141, there being no proof that the same had been acquired by one of the means provided in said provisions. We are
not, however, diciding the instant case under the provisions of the Public Land Act, which have to refer to land that
had been formerly of the public domain, otherwise their constitutionality may be doubtful. We are deciding the instant
case under section 5 of Article XIII of the Constitution which is more comprehensive and more absolute in the sense
that it prohibits the transfer to alien of any private agricultural land including residential land whatever its origin might
have been.

And, finally, on June 14, 1947, the Congress approved Republic Act No. 133 which allows mortgage of "private real
property" of any kind in favor of aliens but with a qualification consisting of expressly prohibiting aliens to bid or take
part in any sale of such real property as a consequence of the mortgage. This prohibition makes no distinction
between private lands that are strictly agricultural and private lands that are residental or commercial. The prohibition
embraces the sale of private lands of any kind in favor of aliens, which is again a clear implementation and a
legislative interpretation of the constitutional prohibition. Had the Congress been of opinion that private residential
lands may be sold to aliens under the Constitution, no legislative measure would have been found necessary to
authorize mortgage which would have been deemed also permissible under the Constitution. But clearly it was the
opinion of the Congress that such sale is forbidden by the Constitution and it was such opinion that prompted the
legislative measure intended to clarify that mortgage is not within the constitutional prohibition.

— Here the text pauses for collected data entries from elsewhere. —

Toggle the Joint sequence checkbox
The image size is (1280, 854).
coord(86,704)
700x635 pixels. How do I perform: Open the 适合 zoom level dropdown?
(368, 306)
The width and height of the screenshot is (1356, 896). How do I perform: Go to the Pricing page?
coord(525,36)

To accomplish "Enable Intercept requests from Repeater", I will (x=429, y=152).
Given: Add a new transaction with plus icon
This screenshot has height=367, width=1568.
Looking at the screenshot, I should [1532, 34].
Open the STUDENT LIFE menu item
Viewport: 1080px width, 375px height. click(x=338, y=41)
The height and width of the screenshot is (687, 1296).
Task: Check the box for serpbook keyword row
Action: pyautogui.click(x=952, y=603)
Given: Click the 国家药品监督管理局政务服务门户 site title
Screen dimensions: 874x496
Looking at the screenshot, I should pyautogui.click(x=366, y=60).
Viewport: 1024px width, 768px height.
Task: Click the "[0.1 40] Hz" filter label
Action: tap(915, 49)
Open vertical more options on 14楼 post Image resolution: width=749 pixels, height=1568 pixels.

It is well to note at this juncture that in the present case we have no choice. We are construing the Constitution as it
is and not as we may desire it to be. Perhaps the effect of our construction is to preclude aliens, admitted freely into
the Philippines from owning sites where they may build their homes. But if this is the solemn mandate of the
Constitution, we will not attempt to compromise it even in the name of amity or equity. We are satisfied, however, that
aliens are not completely excluded by the Constitution from the use of lands for residential purposes. Since their
residence in the Philippines is temporary, they may be granted temporary rights such as a lease contract which is not
forbidden by the Constitution. Should they desire to remain here forever and share our fortunes and misfortunes,
Filipino citizenship is not impossible to acquire.

For all the foregoing, we hold that under the Constitution aliens may not acquire private or public agricultural lands,
including residential lands, and, accordingly, judgment is affirmed, without costs.

Feria, Pablo, Perfecto, Hilado, and Briones, JJ., concur.